Jesus often sounded like these ones – the agitators, the dissidents. The things he said, the values he set forth. He got angry at the authorities. He advocated for the poor and the powerless. To the empire and all who worked on the empire’s behalf, Jesus sounded dangerous.

For that reason, he knew that he should stay away from Jerusalem. He has mentioned it more than once. There was nothing but risk for him if he showed up in Jerusalem – especially now, at the time of the Passover. He could have stayed away. But instead, Jesus went.

But he took care to set up a particular kind of entrance. He made arrangements ahead of time to get a donkey. Seated on the donkey, he would ride into the city in a procession of palm branches and cloaks spread before him, with a chorus of Hosannas ringing around him. Hosanna, which means, Save us.

For those who understood, and the religious authorities surely understood, he was acting out the words of the Hebrew prophet Zechariah, one of those later prophets we read last week, who said:

Rejoice greatly, O daughter Zion! Shout aloud, O daughter Jerusalem! Lo, your king comes to you; triumphant and victorious is he, humble and riding on a donkey, on a colt, the foal of a donkey.

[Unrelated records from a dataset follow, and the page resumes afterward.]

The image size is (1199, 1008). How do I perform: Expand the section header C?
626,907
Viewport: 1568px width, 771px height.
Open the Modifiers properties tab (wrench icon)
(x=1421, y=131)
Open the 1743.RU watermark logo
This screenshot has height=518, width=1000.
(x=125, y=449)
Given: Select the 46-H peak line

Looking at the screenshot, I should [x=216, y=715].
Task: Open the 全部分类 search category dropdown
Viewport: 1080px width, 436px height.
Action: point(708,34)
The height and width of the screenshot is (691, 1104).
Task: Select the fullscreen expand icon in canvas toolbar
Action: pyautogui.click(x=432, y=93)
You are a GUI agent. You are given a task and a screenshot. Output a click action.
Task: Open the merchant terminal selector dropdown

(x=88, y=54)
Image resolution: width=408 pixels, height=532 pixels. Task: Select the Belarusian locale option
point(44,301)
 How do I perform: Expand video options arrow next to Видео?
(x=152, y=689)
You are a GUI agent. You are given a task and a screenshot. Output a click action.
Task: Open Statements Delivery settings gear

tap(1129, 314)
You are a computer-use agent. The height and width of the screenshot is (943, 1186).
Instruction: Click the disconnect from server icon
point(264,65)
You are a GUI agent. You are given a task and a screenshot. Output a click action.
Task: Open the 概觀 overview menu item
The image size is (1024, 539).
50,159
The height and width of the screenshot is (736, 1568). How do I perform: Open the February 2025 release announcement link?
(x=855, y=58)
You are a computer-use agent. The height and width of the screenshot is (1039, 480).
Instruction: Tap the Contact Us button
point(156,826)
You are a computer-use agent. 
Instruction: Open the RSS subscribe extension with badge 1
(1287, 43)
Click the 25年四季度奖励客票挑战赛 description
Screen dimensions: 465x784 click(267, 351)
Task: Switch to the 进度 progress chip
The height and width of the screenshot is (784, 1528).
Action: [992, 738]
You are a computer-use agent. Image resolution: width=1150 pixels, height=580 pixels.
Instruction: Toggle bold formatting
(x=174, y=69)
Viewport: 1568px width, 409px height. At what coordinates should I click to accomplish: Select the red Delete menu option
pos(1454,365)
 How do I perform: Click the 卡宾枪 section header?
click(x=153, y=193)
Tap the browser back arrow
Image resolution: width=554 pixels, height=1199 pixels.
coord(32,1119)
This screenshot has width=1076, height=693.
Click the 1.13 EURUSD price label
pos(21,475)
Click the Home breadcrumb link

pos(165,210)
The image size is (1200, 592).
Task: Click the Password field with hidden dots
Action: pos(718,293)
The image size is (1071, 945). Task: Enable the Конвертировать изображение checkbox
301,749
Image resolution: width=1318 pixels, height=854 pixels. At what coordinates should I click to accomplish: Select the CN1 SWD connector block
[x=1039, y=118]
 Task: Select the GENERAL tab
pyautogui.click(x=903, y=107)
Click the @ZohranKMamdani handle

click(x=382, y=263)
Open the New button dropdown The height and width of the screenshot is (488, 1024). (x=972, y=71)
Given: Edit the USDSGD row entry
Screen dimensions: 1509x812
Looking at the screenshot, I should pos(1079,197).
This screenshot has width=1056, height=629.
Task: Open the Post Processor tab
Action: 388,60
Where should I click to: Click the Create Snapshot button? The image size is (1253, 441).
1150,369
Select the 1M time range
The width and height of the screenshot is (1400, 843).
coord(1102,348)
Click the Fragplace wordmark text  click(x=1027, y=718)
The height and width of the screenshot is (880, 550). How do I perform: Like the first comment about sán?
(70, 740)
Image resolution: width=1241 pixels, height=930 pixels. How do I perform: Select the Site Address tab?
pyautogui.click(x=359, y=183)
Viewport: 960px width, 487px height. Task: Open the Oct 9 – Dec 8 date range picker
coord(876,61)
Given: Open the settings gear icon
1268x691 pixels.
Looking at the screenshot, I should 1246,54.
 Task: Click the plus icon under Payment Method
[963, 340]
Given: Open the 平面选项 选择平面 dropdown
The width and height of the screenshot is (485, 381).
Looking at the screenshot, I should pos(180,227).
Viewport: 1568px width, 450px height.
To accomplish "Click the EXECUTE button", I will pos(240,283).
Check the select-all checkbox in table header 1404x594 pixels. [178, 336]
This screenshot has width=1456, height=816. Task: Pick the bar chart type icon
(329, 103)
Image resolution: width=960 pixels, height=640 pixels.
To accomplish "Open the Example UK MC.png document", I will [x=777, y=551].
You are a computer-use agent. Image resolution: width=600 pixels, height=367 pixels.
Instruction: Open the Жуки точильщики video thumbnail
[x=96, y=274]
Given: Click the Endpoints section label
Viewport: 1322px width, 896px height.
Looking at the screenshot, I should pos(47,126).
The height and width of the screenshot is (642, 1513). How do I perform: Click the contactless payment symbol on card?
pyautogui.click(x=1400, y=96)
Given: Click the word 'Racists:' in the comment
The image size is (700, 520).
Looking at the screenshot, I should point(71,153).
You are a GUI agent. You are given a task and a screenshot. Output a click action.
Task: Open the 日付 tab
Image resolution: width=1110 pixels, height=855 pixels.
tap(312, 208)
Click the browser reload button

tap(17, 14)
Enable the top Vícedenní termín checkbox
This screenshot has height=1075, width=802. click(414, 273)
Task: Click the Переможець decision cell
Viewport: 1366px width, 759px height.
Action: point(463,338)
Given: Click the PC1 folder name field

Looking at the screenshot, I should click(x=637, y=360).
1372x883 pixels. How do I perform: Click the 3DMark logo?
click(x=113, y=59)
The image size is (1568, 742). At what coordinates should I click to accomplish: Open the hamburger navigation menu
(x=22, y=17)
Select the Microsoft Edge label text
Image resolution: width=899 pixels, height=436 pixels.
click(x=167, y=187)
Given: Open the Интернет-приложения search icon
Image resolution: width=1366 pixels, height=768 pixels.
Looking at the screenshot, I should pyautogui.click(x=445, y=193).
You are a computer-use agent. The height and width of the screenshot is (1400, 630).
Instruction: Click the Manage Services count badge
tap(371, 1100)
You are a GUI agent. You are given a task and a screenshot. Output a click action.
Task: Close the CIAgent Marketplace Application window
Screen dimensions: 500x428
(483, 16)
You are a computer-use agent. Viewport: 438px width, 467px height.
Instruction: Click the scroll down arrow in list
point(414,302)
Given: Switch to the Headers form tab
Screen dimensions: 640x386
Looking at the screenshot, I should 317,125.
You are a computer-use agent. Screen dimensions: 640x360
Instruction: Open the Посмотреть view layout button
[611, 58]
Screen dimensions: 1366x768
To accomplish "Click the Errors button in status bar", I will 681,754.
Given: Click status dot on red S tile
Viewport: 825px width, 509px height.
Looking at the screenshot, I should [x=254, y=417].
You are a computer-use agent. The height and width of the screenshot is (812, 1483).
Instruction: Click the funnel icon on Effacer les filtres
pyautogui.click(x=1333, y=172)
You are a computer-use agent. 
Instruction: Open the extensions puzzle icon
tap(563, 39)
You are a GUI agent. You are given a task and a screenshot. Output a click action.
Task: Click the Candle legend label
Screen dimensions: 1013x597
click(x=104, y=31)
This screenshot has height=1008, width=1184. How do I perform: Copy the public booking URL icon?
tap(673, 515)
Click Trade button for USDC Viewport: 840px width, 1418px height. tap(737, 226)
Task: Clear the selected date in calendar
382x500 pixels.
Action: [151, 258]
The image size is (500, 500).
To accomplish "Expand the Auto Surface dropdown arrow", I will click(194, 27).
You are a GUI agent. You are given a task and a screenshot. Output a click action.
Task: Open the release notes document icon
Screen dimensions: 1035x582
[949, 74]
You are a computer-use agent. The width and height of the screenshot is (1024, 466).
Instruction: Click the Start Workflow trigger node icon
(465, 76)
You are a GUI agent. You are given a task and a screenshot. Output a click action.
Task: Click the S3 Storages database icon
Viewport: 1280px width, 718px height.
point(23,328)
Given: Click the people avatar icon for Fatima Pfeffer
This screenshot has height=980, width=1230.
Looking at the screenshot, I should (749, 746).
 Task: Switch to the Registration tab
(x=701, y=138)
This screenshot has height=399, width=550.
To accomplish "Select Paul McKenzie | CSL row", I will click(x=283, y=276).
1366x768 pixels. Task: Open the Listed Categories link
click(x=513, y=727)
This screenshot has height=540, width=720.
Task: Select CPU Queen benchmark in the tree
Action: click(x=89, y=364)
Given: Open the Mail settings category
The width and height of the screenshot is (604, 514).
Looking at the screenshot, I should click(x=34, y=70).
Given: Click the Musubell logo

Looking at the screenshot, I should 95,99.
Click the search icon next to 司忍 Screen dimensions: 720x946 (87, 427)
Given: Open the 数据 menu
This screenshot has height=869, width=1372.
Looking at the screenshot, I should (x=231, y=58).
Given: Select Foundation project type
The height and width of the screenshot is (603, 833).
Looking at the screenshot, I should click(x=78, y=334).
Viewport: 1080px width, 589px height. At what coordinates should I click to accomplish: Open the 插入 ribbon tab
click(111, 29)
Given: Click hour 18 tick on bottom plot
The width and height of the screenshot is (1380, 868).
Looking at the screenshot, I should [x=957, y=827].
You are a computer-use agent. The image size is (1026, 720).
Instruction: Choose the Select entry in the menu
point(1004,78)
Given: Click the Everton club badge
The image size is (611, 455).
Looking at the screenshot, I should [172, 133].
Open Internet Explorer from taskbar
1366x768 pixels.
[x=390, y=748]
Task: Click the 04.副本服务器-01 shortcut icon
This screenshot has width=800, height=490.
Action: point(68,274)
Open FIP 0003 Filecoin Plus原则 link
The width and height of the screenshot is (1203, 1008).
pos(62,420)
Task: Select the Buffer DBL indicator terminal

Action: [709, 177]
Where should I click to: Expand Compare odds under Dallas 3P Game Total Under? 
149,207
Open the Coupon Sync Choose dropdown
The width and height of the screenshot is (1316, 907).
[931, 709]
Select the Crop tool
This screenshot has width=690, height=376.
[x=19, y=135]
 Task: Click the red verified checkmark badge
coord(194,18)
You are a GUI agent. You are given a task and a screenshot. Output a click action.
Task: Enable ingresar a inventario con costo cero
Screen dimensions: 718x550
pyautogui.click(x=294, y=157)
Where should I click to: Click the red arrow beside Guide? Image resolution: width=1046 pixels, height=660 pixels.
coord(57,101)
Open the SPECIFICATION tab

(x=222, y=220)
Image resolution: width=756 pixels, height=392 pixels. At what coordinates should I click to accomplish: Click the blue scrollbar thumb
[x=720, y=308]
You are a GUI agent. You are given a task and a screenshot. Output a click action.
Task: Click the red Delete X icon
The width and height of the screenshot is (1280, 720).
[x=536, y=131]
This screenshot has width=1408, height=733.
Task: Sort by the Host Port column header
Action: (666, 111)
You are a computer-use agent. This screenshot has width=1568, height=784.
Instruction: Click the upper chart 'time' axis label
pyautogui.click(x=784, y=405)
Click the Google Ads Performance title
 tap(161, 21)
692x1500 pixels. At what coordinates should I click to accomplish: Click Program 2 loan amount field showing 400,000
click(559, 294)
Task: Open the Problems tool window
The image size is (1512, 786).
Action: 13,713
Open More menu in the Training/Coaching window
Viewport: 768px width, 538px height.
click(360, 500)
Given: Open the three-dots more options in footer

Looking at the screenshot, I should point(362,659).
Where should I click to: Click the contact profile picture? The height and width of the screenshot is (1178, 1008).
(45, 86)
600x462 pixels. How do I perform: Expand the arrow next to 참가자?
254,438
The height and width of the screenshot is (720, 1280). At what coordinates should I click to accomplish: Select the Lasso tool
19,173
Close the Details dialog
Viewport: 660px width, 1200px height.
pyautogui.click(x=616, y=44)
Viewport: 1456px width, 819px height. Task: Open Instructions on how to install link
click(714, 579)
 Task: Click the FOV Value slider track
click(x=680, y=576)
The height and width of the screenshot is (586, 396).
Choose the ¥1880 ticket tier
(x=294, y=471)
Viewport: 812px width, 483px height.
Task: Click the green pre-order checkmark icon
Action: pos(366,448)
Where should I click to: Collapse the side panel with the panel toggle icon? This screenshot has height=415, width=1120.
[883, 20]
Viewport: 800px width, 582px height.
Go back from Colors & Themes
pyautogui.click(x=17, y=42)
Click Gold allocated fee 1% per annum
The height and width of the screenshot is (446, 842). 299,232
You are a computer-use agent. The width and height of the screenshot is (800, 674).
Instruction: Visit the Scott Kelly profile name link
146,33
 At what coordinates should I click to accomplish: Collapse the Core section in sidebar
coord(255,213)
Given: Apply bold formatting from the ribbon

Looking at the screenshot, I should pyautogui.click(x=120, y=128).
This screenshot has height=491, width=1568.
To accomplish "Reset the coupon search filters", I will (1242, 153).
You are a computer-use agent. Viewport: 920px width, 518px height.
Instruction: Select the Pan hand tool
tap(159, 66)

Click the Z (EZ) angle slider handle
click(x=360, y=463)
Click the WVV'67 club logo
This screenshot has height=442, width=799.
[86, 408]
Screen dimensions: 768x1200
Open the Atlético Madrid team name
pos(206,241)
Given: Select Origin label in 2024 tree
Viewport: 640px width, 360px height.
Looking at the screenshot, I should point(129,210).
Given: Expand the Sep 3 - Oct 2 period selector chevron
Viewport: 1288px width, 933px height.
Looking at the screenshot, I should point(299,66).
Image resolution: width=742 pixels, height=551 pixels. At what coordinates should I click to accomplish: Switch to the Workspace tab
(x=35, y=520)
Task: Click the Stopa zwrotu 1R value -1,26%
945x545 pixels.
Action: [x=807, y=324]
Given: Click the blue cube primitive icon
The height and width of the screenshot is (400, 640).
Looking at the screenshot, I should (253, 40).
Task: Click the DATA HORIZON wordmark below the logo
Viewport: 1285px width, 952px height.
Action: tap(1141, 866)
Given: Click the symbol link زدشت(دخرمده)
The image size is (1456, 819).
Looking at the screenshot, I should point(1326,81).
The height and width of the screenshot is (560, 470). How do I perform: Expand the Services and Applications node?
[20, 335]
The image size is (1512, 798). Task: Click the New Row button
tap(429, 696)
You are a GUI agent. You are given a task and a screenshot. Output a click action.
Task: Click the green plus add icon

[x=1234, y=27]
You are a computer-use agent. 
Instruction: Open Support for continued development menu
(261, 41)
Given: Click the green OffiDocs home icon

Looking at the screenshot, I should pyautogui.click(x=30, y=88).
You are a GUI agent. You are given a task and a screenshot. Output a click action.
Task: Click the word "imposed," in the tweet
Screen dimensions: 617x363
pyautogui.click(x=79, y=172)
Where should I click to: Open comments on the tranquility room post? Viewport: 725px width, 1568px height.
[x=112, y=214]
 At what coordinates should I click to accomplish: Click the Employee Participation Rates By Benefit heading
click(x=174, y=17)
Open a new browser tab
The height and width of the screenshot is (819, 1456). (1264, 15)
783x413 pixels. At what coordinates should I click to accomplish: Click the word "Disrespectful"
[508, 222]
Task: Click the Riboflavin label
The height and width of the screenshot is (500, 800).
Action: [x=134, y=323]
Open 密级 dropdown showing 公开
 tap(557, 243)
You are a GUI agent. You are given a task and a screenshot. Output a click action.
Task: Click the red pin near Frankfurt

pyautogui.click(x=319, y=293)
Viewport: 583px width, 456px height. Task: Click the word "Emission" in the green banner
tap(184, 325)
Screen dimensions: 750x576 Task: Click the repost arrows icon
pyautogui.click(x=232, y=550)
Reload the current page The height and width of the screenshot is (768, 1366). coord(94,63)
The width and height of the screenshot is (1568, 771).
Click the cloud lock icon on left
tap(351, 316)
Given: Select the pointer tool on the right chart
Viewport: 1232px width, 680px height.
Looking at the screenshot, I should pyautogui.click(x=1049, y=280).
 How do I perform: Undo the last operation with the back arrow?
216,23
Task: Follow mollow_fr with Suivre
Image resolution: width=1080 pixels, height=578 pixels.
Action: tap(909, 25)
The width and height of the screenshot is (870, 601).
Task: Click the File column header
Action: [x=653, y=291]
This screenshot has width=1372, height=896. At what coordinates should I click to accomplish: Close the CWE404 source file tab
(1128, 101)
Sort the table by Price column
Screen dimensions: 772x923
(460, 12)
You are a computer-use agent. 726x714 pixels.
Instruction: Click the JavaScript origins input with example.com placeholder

The triumphant king arrives on a donkey – a colt, the foal of a donkey – from Chapter 9, verse 9. The prophet Zechariah continues:

He will cut off the chariot from Ephraim

    and the war horse from Jerusalem;

and the battle bow shall be cut off,

    and he shall command peace to the nations;

his dominion shall be from sea to sea

    and from the River to the ends of the earth.

Do you see? The Lord, the Divine Warrior, will demilitarize the nations of the world. This is the prophetic vision; this is the ultimate good. And Jesus is in the midst of it. 

But on the other side of the city there is that other entrance – with Pilate and his military entourage. Pilate, atop a war horse, dressed for battle; a battalion of soldiers surrounding him – with armor, with weapons, and with all the glory of the empire attached to them – ready to crush any opposition.

***

On Palm Sunday as we draw near to the end of our Lenten journey, we ought to consider the way we have gone, and the way we will choose to go. Where have we traveled, and what have we learned? The way of Jesus has taken us through darkness looking for light; through blindness looking for new vision; he has taken us away from well-worn customary routes and onto new paths; he has shaken our assumptions about death and turned us toward the expectation of life.

Through it all, one thing has been clear: We have to choose the way we will go. We can go the normal way: the way of the world. Or we can go the other way: the way of Christ. The story of Palm Sunday shows us both: Pilate’s way and Jesus’ way.

The preacher and teacher, Tom Long, says this is a story to read on two levels. On the one level, we see the chaos, the brutality of the empire, the forces that oppose Jesus, the dangers that await him. And on the other level we see the divine plan: the steady, undeterred cadence of the will of God.

Even while, at the first level, Herod is king, Caesar is lord, and Pilate is governor; at the other level, Jesus is Lord, King, and Messiah. At one level all the rulers of this present time will come together to take his life from him on the cross, that ugly instrument of torture. But at the other level no one takes Lord Jesus’ life; he gives it freely, for the sake of the world.

The first level is clear to see. The second level can be seen only through the eyes of faith.

You have to choose the way you will go. I pray you will go the way of faith.